It’s 10:41 a.m. at Banff Mount Norquay. I’m settled into a comfortable spot on the only available sofa, grateful for the warmth of the laptop computer on my legs. Relaxing guitar instrumentals by Brian Thiessen are my iTunes choice. I look at the briefcase of papers and books I’ve brought along to occupy myself productively while my son skis opening day on the mountain. I choose instead to organize my music into more specific playlists.
Andrew and Chris have dreamed about this day since Sunshine’s closing day in late May. The upbeat song “Winter’s End” playing on iTunes right now would not reflect my son’s musical feeling about the event. His season-end selection would play more like a dirge. They extended their snow time by attending Momentum, a glacier-based freestyle ski camp at Whistler, BC which ran into early July. After a brief necessary interlude filled with aggressive mountain biking, they returned to training August through October on freestyle water ramps in Calgary and Red Deer. Andrew broke bindings and split skis, broke his concentration on Chemistry and broke in new boots.

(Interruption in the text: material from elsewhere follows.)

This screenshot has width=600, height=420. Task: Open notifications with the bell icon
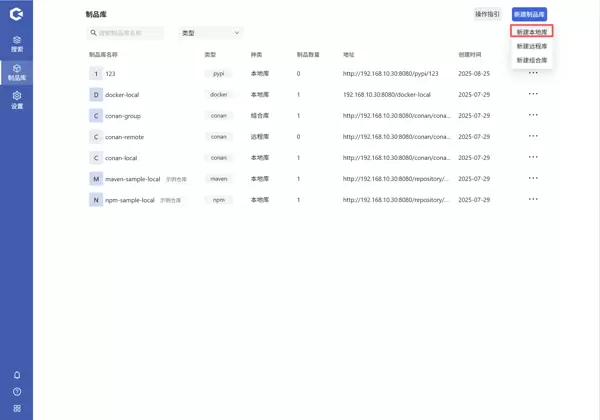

And they watched ski movies, day in, day out, all year long.
Last weekend they skied urban rails and Chris’ backyard with the assistance of snow from the hockey arena and a launch ramp Chris built. It’s 6 feet high, has a ladder up to a flat platform where they snap on skis and tip onto the down ramp coated with Astroturf. It folds up to fit into an SUV or van for transport. It receives the deserved adulation from the skiers: “Epic. Legendary. Sick.”
Five years ago (or less), if I had seen guys doing what these boys do on public property, I would have stopped and given them a scolding (to my current shame). Now that I witness the effort, dedication and ingenuity, I proudly post videos of their escapades on my Facebook page.
At times, the generational differences are staggering. My son is now a current expert on proper driving techniques, an authority on bad parenting, a connoisseur of reggae, black metal, rap and dance hall compositions – most of which are physiologically abusive to my nerve endings. But we still connect. Sometimes with static, other times with satisfying energy.
He comes in for lunch, ecstatic.
“We might be in the newspaper! There was a photographer who asked us right before we came in for lunch. Chris and I ‘trained’ right behind each other on the rails. It’s gonna be such a sick picture.”
“Did he get your names?” I asked, a little dubious.
“Yeah. He said he’d aim for tomorrow but it might not be in until Thursday.” See actual article online here.
That’s the way it is when you live in a city of one million people one hour from the mountains. The first day of ski season truly is Big News. If my son and his friends are any measure, half the households in Calgary are digging for their gear sometime during this four-day weekend.
And now I have to dig for my writing assignments, focus my own concentration on critiquing non-fiction articles and breaking in my thesaurus. My opening season into writing and publishing has begun. No one took photographs. I schuss alone across mountains of words, jump off paragraphs, teeter at the margins, ride the lift of line breaks and carve new tracks in fresh powder parchment.